Passata l’emozione e dimenticate le foto delle strade piene di gente, il giornale satirico ha dovuto fare i conti con l’accusa di aver superato il limite in una difesa senza attenuanti della laicità che avrebbe messo in pericolo il Paese. La reazione delle vittime arriva direttamente dalla colonne di Charlie Hebdo. Il numero speciale per gli anniversari ha una copertina rosso sangue con l’immagine di un kalashnikov puntato su un uomo terrorizzato e la scritta “la fine del tunnel”. Seguono sedici pagine di dolore e rabbia. L’oggetto dell’attacco dei giornalisti questa volta ha poco a vedere con l’Islam e i terroristi, ma è in casa loro: “Quella sinistra che si è sempre sdraiata davanti ai potenti”, titola l’articolo centrale a firma di Fabrice Nicolino. La critica è a esponenti politici e giornalisti che in questi mesi hanno condannato la satira del settimanale. A spaventare di più i sopravvissuti della redazione non sono le parole del Front National o dei conservatori della destra francese, ma piuttosto i “compagni” che non si sono schierati al loro fianco. Così il settimanale attacca la sinistra: “Voi, i piagnucoloni, che avete sputato su Charlie per mostrarvi spiriti buoni, ecco la vostra storia”. Si parte dalle coperture a Stalin fino ai silenzi sulle repressioni di Fidel Castro e al “terzomondismo degli anni ’60 che ha portato a difendere i regimi più atroci (ad esempio quello di Mao). Secondo gli autori di Charlie Hebdo, l’atteggiamento di omertà è da paragonare a quello dei pensatori che ora li mettono sotto accusa. “Per il motivo grottesco secondo cui l’Islam è la religione dei poveri, saremmo quindi diventati un giornale a nostra volta razzista”. E quindi la conclusione: “Sono cretini questi intellettuali? Cento volte sì. Quando succede un attentato contro la libertà di tutti, chiudono gli occhi dicendo che bisogna difendere i poveri. Vergogna su di voi che parlate a vuoto e sarete i primi a fuggire quando tutto questo finirà male”.

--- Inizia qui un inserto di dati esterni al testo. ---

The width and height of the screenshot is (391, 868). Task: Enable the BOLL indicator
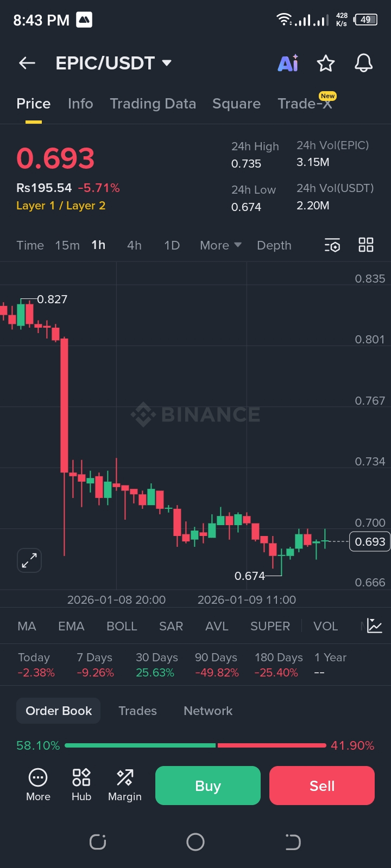pyautogui.click(x=122, y=626)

A spaventare di più i sopravvissuti non sono le parole del Front National, ma piuttosto i “compagni” che non si sono schierati al loro fianco

L’elenco di chi ha fatto fatica a schierarsi con Charlie Hebdo dopo lo choc iniziale degli attentati è lungo. Comincia con il fondatore del Fn Jean-Marie Le Pen e i suoi e finisce con alcuni esponenti del mondo musulmano. In quest’ultimo caso, come rivendicano i giornalisti del settimanale satirico, l’affermazione è fuorviante: tanti francesi di seconda o terza generazione che credono nell’Islam sono scesi in piazza in difesa delle vignette contestate. C’è però un mondo delle banlieue, raccontato rigorosamente sotto anonimato, dove il motto ”je ne suis pas Charlie” si è diffuso in parallelo agli slogan di solidarietà. Le perplessità non sono mancate però anche tra gli intellettuali ritenuti di sinistra. I primi ad avere il coraggio di dirlo ad alta voce sono comparsi poco dopo gli attacchi e il giornalista Nicolino li ricorda uno a uno nella sua analisi. C’è stato ad esempio lo storico Emmanuel Todd che ha firmato il saggio “Chi è Charlie” e che in un’intervista al Nouvel Obs ha dichiarato: “Per la prima volta nella mia vita non sono stato fiero di essere francese”. E ha aggiunto: “Bisogna andare oltre le menzogne e la credenza che caricaturare le religioni degli altri sia un diritto e addirittura un dovere”. Ancora prima l’editorialista Serge Halimi su Le Monde Diplomatique di febbraio aveva scritto: “Nel 2015 in Francia un vignettista è libero di disegnare il profeta Maometto? Un musulmano di portare il burqa?”. Un’equiparazione tra i due casi che è bastata per indignare i giornalisti di Charlie Hebdo. C’è stato poi il sociologo Pierre Rimbert che si è interrogato sull’essere o non essere Charlie dopo gli attentati e ha citato il caso del giocatore di calcio del Montpellier, Abdelhamid El-Kaoutari, che si è rifiutato di indossare la maglietta con la frase in segno di solidarietà. L’esperto ha quindi lasciato aperta la possibilità di scegliere il proprio schieramento, e questo è stato visto come un tradimento. Sotto accusa anche il giornalista di Mediapart Edwy Plenel che ha definito i musulmani “capri espiatori di società in crisi”. O la collega Aude Lancelin che ha parlato di “operazioni intellettuali con la copertura della difesa della laicità”.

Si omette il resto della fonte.